Twenty-five years ago, a four-justice majority of the Supreme Court held, in Basic v. Levinson, 485 U.S. 224 (1988), that a putative class of investors need not prove actual common reliance on a misrepresentation to achieve class certification and prevail upon the merits. Instead, they may invoke a classwide presumption of reliance, the “fraud-on-the-market presumption,” based upon the theory that the market price of a security in an efficient market will immediately incorporate any material, public representation, and thus a purchaser who buys a security at the market price will be presumed to have relied upon the representation. The Supreme Court is now being asked to overrule Basic because (1) its theoretical economic framework, the “efficient capital markets hypothesis,” has been repudiated through scholarly and empirical attack, (2) there has been a high level of inconsistency in the courts regarding market efficiency, which is required to trigger the presumption, and (3) the Basic presumption is inconsistent with recent Supreme Court’s holdings.1

The opportunity to reconsider Basic is presented through a petition for a writ of certiorari by Halliburton Company from a Fifth Circuit decision in Erica P. John Fund v. Halliburton, 718 F.3d 423 (5th Cir. 2013), which affirmed a district court order granting class certification over Halliburton’s opposition.2 If certiorari is granted, it would be the second time the Supreme Court considered this case.

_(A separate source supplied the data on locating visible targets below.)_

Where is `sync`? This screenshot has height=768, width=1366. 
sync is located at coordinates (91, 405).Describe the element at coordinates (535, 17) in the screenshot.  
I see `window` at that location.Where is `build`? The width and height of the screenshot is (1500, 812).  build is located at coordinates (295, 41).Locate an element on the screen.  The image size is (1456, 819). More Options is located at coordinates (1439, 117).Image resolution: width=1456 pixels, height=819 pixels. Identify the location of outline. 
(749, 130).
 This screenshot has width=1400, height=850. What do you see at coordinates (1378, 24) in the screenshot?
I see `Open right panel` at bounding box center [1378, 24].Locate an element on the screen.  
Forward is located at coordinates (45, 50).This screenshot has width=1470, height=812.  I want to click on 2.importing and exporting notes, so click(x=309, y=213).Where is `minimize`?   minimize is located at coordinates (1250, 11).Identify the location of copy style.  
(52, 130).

Previously, the district court denied class certification and was affirmed by the U.S. Court of Appeals for the Fifth Circuit, which held that proof of loss causation was required to establish the predominance of common issues under Rule 23(b)(3).3 The Supreme Court granted certiorari and reversed, sub. nom Erica P. John Fund v. Halliburton, 131 S.Ct. 2179 (2011) (EPJ Fund), holding that proof of loss causation was not required at the class certification stage. In doing so, the Supreme Court declined to address Halliburton’s assertion that it was entitled to rebut the fraud-on-the-market presumption or “any other question about the presumption, or how and when it may be rebutted.” 131 S.Ct. at 2187.